It's Friday, so I can (re)tell my war story. Shortly after z/OS R13 hit our first prod system, I noticed one morning that the system had been IPLed around 05:00. Everyone denied having done it. Then I discovered a fresh SAD taken around the same time. Sent if off to IBM. Next day or two, the same thing happened. The system was wait-stating after running clean out of storage frames! It made no sense. I posted the problem here.
Jim Mulder saw the thread and rang me up with a few questions. The failing system, unlike the sandbox, was being mirrored to the DR data center. All of it. Every single volume. Jim suspected and then confirmed that because of a change in R13, a failing page-in caused an I/O redrive, which lost track of the failing page request, which never got put back on the queue. With XRC active, some percentage of page-ins got tangled up with SDM I/O. More lost frames. Eventually MVS ran completely out of frames, and the system wait-stated. Auto SAD. Auto IPL. It was Development, so at 05:00, there were no user calls. Ops never noticed.
Jim fixed the problem immediately. I believe in auto IPL.
Southern California Edison Company
Electric Dragon Team Paddler
SHARE MVS Program Co-Manager
626-543-6132 Office ⇐=== NEW
From: IBM Mainframe Discussion List [mailto:IBM-***@LISTSERV.UA.EDU] On Behalf Of Mark Zelden
Sent: Friday, May 12, 2017 12:02 PM
Subject: (External):Re: AUTOIPL SADUMP LOADPARM flag value
Post by Jesse 1 Robinson
I'm curious as to why you do not want automatic reIPL after SADMP. Your
system is in a non-restartable wait state, after all. I view that as the
ultimate performance degradation. ;-) You have an SAD. If want to look at
it or at OPERLOG, you need at least one system in the sysplex up and
running. Why not this one?

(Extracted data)
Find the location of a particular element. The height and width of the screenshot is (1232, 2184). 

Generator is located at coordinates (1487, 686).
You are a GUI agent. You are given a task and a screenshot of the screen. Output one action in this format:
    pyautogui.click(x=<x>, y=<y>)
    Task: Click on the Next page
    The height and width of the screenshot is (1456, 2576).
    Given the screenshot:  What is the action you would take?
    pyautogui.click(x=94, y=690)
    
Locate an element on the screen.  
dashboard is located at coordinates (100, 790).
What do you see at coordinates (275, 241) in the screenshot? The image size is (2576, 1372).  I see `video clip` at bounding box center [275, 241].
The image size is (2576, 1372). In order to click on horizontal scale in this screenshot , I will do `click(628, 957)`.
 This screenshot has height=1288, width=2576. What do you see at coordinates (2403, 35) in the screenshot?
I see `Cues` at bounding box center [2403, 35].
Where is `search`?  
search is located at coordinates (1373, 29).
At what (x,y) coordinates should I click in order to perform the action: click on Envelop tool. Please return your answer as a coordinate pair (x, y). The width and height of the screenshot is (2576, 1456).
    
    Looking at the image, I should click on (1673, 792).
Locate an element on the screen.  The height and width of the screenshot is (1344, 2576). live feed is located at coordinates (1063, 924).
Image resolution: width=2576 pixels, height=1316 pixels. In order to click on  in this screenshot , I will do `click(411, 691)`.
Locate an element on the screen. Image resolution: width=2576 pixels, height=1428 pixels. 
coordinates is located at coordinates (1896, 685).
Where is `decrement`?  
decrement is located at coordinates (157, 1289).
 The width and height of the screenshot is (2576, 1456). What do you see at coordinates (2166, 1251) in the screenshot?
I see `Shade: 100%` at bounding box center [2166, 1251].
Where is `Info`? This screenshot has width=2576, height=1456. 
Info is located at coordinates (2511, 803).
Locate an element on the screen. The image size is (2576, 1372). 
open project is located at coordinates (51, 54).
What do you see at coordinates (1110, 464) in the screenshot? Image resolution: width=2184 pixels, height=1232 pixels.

**Problems to solve**.
a. Answer these questions about the z/OS post:
(i) Around what time had the system been IPLed?
(ii) Why were there no user calls at that hour?
(iii) On whose behalf was the message sent on Friday, May 12, 2017?
b. Reproduce the z/OS post between "Jim Mulder saw" and "Ops never noticed.", inclusive, changing "DR data center" to "disaster recovery data center".
None of the data is needed for this work.

**The responses**.
a.
(i) Around 05:00.
(ii) The system was a Development system.
(iii) Mark Zelden.

b.
Jim Mulder saw the thread and rang me up with a few questions. The failing system, unlike the sandbox, was being mirrored to the disaster recovery data center. All of it. Every single volume. Jim suspected and then confirmed that because of a change in R13, a failing page-in caused an I/O redrive, which lost track of the failing page request, which never got put back on the queue. With XRC active, some percentage of page-ins got tangled up with SDM I/O. More lost frames. Eventually MVS ran completely out of frames, and the system wait-stated. Auto SAD. Auto IPL. It was Development, so at 05:00, there were no user calls. Ops never noticed.